C’est un gros chantier auquel s’attaquait Mizuno avec la Wave Rider 30. La Wave Rider, c’est la référence chez la marque japonaise, celle qui existe depuis plus de 30 ans et qui a toujours été la valeur refuge des marathoniens de l’âge de nos darons. Une paire adorée pour sa stabilité et sa rigidité, dans laquelle les fidèles de la marque ne pouvaient jamais vraiment se planter. Sauf que justement, cette fidélité avait un prix : la Wave Rider avait clairement un petit train de retard sur ses concurrentes, un look et un shape franchement rétro qui ne faisaient plus vraiment rêver. On a eu la chance d’être conviés au lancement de cette nouvelle version à Hambourg. Pourquoi Hambourg ? Mystère et boule de gomme, mais on n’allait pas cracher sur l’occasion de savourer une bonne mousse locale au passage.

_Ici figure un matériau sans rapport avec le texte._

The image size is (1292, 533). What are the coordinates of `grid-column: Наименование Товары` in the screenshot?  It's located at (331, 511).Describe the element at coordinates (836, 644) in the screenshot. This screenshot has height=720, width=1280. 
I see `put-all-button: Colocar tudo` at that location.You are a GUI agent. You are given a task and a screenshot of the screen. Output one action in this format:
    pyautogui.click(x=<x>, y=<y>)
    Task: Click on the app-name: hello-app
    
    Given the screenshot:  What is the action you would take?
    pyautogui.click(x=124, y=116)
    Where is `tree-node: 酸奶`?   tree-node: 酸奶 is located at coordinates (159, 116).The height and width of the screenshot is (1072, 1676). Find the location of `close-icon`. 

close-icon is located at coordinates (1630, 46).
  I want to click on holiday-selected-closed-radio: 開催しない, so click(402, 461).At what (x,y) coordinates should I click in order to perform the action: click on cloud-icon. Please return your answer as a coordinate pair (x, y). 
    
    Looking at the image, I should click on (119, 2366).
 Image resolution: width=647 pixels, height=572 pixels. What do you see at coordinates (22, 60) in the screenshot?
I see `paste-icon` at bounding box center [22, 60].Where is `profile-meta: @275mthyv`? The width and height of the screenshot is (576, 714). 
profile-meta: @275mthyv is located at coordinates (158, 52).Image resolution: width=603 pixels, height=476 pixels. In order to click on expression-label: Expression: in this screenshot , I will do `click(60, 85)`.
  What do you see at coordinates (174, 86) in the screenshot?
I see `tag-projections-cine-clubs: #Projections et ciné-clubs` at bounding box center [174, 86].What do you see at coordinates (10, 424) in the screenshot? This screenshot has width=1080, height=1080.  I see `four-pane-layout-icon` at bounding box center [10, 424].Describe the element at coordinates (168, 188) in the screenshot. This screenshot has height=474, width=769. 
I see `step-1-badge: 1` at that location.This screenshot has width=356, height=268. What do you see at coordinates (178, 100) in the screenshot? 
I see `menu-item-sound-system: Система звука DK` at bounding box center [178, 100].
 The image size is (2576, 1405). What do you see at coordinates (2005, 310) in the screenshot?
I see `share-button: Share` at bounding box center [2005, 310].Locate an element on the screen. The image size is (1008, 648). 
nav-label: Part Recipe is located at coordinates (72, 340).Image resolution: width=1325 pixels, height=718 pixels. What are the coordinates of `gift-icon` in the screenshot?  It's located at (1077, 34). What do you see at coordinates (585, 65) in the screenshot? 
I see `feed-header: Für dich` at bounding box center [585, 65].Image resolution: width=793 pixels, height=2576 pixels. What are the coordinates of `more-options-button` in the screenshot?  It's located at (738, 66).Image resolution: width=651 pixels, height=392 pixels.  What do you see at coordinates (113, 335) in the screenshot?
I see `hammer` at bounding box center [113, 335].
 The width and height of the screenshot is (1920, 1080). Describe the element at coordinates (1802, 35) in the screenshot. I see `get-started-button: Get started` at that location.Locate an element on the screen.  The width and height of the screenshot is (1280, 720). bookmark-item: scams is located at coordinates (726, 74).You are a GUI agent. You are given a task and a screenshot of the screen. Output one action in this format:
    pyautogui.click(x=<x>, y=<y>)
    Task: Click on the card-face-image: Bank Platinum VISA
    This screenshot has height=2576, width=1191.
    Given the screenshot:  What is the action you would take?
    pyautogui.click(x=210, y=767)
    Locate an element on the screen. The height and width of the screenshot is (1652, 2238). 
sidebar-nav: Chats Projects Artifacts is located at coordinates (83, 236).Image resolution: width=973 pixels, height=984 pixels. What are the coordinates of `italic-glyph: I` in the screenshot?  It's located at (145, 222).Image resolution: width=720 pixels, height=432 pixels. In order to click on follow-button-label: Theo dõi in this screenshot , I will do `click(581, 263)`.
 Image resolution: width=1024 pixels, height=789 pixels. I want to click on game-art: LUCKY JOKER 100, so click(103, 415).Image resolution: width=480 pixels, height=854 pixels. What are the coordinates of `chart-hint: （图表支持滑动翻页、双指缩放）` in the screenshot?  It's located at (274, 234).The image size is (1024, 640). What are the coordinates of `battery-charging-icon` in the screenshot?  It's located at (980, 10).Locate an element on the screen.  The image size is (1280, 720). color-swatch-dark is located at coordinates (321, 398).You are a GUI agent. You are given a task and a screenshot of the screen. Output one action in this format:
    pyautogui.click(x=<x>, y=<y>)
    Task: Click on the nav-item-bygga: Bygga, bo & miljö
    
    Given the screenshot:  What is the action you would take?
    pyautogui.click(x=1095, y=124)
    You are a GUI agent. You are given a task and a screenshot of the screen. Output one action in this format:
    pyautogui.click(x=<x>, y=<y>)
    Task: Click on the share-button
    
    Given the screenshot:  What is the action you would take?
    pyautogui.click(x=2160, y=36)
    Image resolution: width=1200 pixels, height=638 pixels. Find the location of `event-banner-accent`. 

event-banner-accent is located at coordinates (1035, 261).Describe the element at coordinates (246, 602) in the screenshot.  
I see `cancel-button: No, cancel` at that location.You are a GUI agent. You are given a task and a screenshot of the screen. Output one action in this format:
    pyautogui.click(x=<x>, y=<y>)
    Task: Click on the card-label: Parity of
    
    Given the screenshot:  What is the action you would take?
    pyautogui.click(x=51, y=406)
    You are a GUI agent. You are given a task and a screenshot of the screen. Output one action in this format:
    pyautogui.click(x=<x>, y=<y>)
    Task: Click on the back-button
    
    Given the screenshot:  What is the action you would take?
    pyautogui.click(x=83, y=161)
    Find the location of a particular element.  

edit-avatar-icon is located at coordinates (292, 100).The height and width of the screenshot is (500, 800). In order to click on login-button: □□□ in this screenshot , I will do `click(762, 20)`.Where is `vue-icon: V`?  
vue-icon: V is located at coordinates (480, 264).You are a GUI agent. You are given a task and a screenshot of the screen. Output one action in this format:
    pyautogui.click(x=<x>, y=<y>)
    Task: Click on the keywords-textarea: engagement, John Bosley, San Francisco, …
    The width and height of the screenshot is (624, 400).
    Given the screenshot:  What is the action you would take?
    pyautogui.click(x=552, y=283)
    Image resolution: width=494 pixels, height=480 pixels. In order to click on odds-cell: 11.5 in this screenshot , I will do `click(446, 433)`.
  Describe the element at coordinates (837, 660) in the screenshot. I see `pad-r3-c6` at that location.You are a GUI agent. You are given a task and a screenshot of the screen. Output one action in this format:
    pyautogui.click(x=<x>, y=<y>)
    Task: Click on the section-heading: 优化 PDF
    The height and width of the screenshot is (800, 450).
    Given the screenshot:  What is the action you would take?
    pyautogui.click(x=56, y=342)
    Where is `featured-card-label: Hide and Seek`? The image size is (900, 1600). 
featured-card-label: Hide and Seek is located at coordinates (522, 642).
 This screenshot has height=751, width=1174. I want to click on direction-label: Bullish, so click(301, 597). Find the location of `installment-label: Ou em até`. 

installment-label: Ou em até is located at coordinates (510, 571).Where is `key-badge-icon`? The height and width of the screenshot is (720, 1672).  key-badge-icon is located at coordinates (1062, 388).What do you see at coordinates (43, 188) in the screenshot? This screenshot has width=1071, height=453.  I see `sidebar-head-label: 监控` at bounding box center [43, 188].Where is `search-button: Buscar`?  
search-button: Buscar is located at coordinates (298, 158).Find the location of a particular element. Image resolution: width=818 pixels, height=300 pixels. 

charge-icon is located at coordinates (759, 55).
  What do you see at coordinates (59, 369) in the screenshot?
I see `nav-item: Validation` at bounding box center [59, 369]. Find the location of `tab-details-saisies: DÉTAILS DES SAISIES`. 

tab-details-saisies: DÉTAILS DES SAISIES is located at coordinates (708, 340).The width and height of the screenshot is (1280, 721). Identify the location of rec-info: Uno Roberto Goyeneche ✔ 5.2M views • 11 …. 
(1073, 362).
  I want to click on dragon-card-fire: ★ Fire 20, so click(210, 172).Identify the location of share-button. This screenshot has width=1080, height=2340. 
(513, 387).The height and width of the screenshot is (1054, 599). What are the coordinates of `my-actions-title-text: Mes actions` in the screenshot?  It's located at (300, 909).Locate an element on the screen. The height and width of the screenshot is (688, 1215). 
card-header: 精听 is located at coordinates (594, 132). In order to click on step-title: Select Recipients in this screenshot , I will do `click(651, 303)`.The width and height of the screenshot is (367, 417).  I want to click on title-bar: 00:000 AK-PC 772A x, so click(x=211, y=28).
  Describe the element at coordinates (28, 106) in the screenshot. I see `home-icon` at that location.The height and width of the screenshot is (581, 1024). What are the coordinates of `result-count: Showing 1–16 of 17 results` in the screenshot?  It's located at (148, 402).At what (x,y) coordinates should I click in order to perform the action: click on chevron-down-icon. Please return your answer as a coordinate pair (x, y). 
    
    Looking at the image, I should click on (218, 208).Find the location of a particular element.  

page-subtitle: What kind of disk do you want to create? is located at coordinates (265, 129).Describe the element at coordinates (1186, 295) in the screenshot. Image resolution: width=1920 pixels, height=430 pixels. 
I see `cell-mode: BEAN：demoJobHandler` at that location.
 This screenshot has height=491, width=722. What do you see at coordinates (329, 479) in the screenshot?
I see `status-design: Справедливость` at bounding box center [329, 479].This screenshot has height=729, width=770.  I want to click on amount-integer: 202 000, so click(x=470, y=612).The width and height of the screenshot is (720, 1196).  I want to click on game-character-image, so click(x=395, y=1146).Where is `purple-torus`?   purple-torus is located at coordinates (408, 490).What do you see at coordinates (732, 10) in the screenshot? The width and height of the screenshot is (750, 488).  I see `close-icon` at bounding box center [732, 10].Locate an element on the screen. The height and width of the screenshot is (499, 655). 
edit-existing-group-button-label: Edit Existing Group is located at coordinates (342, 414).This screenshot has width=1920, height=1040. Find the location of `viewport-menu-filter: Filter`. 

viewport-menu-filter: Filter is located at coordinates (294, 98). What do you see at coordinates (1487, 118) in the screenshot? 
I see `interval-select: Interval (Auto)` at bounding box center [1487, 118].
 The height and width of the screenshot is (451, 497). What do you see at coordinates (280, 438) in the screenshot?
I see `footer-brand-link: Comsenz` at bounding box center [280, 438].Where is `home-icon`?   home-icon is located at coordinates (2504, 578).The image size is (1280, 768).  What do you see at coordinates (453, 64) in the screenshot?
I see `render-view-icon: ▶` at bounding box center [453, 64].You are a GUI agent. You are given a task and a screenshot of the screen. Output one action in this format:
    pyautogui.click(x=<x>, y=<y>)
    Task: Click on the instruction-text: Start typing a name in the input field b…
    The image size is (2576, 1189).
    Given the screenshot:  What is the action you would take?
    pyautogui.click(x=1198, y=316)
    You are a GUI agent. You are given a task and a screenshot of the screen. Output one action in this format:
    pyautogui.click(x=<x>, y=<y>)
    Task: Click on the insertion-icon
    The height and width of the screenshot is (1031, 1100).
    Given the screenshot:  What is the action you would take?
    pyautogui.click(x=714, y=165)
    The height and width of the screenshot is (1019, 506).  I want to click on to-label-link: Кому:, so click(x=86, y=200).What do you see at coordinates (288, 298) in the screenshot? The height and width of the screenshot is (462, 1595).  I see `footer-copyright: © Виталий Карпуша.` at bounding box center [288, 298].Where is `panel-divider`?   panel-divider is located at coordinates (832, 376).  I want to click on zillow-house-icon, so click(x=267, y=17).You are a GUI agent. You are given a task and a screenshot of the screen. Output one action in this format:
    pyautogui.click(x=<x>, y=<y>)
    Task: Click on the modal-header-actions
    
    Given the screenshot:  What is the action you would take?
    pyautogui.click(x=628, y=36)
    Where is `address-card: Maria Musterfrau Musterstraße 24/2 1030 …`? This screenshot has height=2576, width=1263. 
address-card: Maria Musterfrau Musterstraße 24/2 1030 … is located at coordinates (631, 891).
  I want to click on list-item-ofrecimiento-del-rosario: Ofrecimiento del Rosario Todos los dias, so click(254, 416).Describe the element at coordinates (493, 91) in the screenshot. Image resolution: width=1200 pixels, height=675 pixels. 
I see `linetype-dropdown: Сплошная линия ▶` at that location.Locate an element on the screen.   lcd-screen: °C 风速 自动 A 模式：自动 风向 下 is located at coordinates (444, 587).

Esthétique : c’est une vraie fracture avec le modèle précédent, et c’est le mot qui convient. Mizuno a osé un camouflage « effet vague » sur la semelle, histoire de bien faire sonner le pacemaker de leurs clients les plus fidèles. Le médio-pied est élargi de 14 mm par rapport à la 29, le drop passe de 10 à 8 mm, et la silhouette générale est clairement plus moderne. L’équipe R&D se vante d’avoir enchaîné dix itérations avant d’arriver ici, et ça se voit. La 30 n’a plus grand chose à voir avec la planche à pain de papa.
Confort : le gros morceau, c’est la mousse. Fini la semelle un peu sèche d’antan : la 30 empile maintenant deux couches, une ENERZY NXT gonflée à l’azote par-dessus et une plus dense en dessous. La fameuse plaque Wave, elle, ne se planque plus uniquement sous le talon et file désormais jusqu’aux orteils. Le résultat : une paire beaucoup moins rigide qu’avant, relativement confortable et même un poil dynamique. On se sent bien dedans.
Performance : soyons honnêtes, à part les feedbacks de cheb Idris, cofondateur de JF passé par les classes de Mizuno, personne chez les untalented n’avait jamais sérieusement testé la marque ces dernières années. Mais cette Wave Rider 30 a clairement la qualité pour faire de l’ombre à des références du marché comme la Vomero chez Nike ou la Novablast chez Asics. L’athlète français Benjamin Choquert, marathonien en 2h07 et sponsorisé par la marque, nous a confié avoir reçu la paire six mois plus tôt et l’avoir directement glissée dans sa rotation et qu’elle était tout à fait capable d’encaisser des séances avec un poil de rythme.
Résumé : Mizuno a réussi sa Wave Rider 30 en gardant ce qui faisait sa réputation de fiabilité tout en se débarrassant de ce qui la faisait vieillir. C’est une paire moins rigide, confortable, polyvalente, et qui n’a plus à rougir face à la concurrence. À 159,95 €, on se situe dans les mêmes eaux que ses rivales directes. Bon, on reste sur du Mizuno ce n’est pas la marque la plus trendy mais force est de constater que depuis trois ou quatre ans, les marques historiques sont obligées de prendre le train des nouvelles colorimétries, des nouvelles formes et des tendances comme l’hypercushioning pour suivre la cadence. Et nous, membres de JF qui approchons dangereusement la quarantaine, on est fiers de rocker aujourd’hui ces marques au storytelling authentique, celles qui ne jouent pas la carte de qui a le plus gros budget marketing.
Fiche Technique
Chaussure d’entraînement quotidien
Neutre
Drop 8 mm (contre 10 mm sur la 29)
282 g H / 219 g F
Stack : 42 mm au talon, 34 mm à l’avant-pied
Mousse : double densité, ENERZY NXT infusée azote au-dessus, couche plus ferme en dessous
Plaque : MIZUNO WAVE pleine longueur
Tige : maille tricot respirante, languette gousset, tirant au talon
Semelle : gomme carbone X10 sur les zones d’usure
Prix : 159,95 €
À noter : comme pour la plupart des tests que nous faisons, le produit est offert par la marque pour effectuer le test.